De commissie wijst in functie van de vacature de pariteitsgroep, bedoeld in artikel 8, § 1 van het decreet van 17 juli 1991 betreffende inspectie en pedagogische begeleidingsdiensten, aan tot dewelke de inspecteur bedoeld in § 1, behoort.

In afwijking van de artikelen 29 tot en met 34 van het decreet van 17 juli 1991 betreffende inspectie en pedagogische begeleidingsdiensten vervullen deze kandidaten geen proeftijd. Zij worden onmiddellijk met ingang van 1 september 2000 vastbenoemd.
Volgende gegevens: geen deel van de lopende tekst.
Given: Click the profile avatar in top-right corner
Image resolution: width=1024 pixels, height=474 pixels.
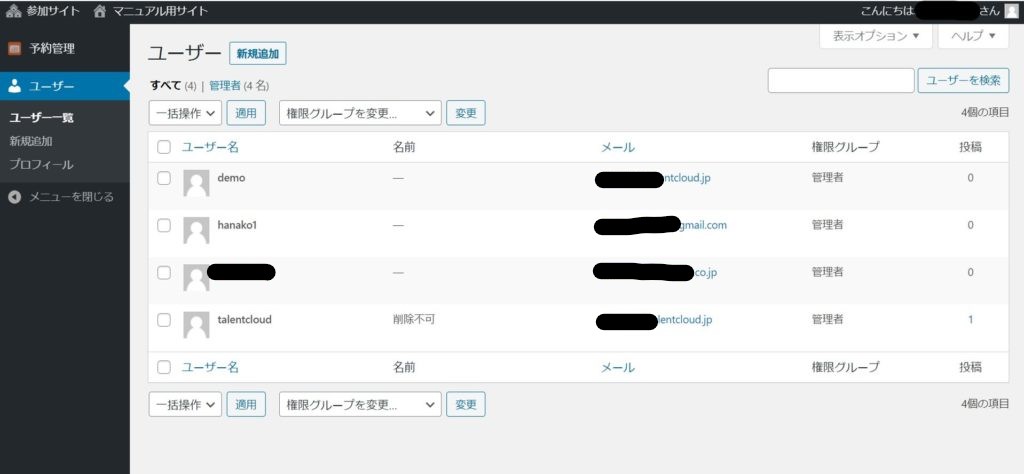Looking at the screenshot, I should [x=1011, y=11].
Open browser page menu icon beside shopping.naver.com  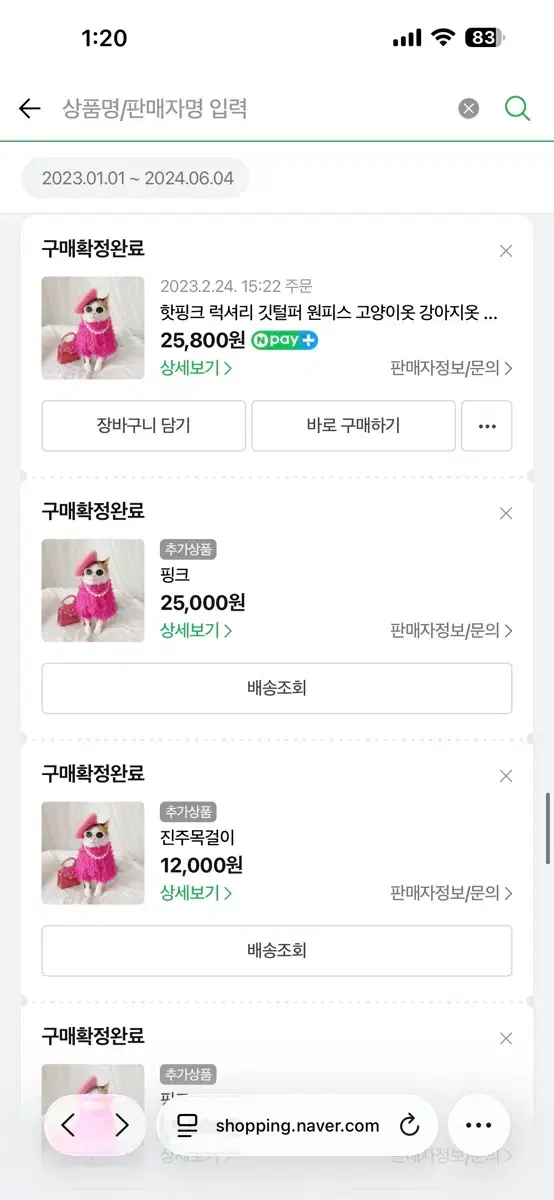[x=187, y=1126]
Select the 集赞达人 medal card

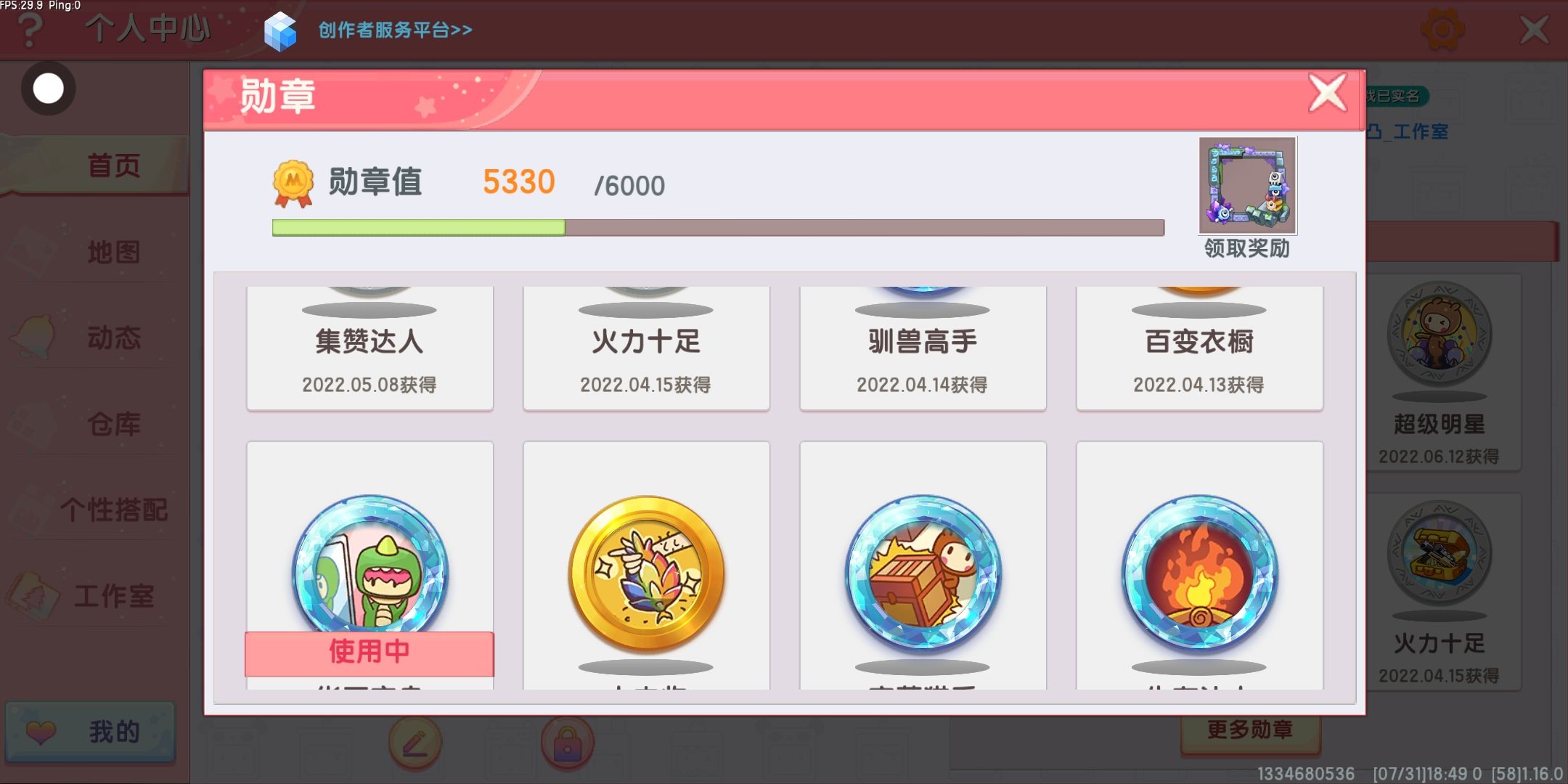(x=369, y=348)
Afdeling 6. - Werkingsbudget

Art. 197.In afwijking van artikel 53 van het koninklijk besluit van 13 augustus 1962 tot regeling van de psycho-medisch-sociale centra, wordt het saldo van de werkingstoelagen voor het dienstjaar 1999-2000 vereffend in de maand juli 2000.

Art. 198.In afwijking van artikel 74, 1°, kunnen tot uiterlijk 31 augustus 2003 zelfstandige artsen, die op 31 augustus 2000 een overeenkomst hadden met een PMS-centrum of een MST-equipe, in plaats van aangesteld te worden op de personeelsformatie met een omkaderingsgewicht van 1,6 voor een voltijdse betrekking, betaald worden met het werkingsbudget. Het werkingsbudget van het centrum wordt in voorkomend geval verhoogd voor de betaling van de erelonen van deze arts en het omkaderingsgewicht wordt evenredig verminderd.

De regering bepaalt hiervoor de nadere regels. Afdeling 7. - Tijdelijke stuurgroep

Art. 199.De regering richt tijdelijk een stuurgroep op die de omvorming van de PMS-centra en de MST- equipes tot centra voor leerlingenbegeleiding ondersteunt.

De stuurgroep wordt opgeheven op 31 augustus 2003. De omkaderingsgewichten bedoeld in artikel 202, § 1, worden vanaf 1 september 2003 toegevoegd aan de permanente ondersteuningscellen of aan de pedagogische begeleidingsdiensten a rato van de omkaderingsgewichten bedoeld in artikel 67.

Art. 200.§ 1. De stuurgroep bestaat uit : 1° een voorzitter : de Vlaamse minister, bevoegd voor het onderwijs;2° een vice-voorzitter : de Vlaamse minister, bevoegd voor het gezondheidsbeleid;3° 5 leden, voorgedragen door de representatieve groeperingen van besturen van : a) de equipes voor medisch schooltoezicht;b) de psycho-medisch-sociale centra en het vormingscentrum van de psycho-medisch-sociale centra van het gemeenschapsonderwijs. § 2. De representatieve vakverenigingen kunnen ieder een vertegenwoordiger als waarnemer afvaardigen naar de stuurgroep.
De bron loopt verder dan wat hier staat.